Among the lines below, return each one that contains the word "value".

**Extracted data:**
────────

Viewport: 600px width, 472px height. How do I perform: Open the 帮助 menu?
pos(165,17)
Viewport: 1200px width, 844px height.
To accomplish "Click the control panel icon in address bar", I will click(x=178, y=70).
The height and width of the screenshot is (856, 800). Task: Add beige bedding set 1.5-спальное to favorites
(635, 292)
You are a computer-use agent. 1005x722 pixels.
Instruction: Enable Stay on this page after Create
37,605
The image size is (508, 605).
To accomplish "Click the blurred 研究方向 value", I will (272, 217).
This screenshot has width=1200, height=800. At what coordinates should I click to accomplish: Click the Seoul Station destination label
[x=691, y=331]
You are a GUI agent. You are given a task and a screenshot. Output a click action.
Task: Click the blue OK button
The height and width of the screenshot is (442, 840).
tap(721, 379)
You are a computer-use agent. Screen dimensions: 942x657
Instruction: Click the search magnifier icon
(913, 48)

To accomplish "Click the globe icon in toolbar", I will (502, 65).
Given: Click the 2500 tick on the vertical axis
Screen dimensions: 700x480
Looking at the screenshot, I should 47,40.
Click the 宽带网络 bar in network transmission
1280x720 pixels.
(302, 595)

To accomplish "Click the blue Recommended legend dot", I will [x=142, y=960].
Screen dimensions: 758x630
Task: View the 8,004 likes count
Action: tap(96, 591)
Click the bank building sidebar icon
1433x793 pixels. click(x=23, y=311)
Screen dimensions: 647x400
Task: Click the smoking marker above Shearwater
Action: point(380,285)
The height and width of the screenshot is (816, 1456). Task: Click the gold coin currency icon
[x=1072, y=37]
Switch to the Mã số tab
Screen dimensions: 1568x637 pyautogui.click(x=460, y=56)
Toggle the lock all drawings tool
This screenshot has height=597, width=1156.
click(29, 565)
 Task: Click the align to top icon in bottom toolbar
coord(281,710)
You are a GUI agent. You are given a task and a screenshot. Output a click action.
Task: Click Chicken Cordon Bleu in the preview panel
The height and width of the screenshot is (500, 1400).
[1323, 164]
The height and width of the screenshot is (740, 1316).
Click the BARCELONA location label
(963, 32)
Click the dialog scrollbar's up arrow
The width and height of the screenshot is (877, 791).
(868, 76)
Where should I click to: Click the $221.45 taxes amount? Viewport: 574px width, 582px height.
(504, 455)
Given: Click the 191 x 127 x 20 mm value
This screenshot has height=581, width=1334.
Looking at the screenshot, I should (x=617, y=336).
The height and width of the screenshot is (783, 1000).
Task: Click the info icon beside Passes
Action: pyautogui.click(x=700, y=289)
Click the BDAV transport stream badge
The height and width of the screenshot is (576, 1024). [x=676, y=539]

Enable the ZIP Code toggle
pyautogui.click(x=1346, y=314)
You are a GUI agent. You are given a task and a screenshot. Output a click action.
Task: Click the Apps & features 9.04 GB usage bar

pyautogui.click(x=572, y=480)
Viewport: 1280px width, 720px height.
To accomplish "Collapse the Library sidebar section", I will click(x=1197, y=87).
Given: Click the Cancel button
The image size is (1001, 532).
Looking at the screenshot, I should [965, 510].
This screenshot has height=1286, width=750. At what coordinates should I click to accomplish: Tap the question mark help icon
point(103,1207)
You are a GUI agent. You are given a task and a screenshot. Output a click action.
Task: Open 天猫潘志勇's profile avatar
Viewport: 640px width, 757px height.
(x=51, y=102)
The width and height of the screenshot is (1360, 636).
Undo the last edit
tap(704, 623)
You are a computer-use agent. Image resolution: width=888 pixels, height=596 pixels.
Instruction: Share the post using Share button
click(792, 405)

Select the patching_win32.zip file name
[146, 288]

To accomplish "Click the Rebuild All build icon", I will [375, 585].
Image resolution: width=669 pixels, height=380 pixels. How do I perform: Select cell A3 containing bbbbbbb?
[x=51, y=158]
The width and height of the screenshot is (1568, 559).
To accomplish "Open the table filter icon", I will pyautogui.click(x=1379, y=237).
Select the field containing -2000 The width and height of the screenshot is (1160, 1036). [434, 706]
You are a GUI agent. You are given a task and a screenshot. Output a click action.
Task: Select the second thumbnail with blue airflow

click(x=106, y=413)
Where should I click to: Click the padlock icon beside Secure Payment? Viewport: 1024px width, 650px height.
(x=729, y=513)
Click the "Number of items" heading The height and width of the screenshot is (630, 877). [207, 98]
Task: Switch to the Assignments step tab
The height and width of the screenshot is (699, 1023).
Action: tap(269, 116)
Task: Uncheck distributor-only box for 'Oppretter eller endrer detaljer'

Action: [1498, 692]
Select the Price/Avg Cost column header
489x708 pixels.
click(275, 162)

────────

**Finished task:**
To accomplish "Click the blurred 研究方向 value", I will (272, 217).
Given: Click the 191 x 127 x 20 mm value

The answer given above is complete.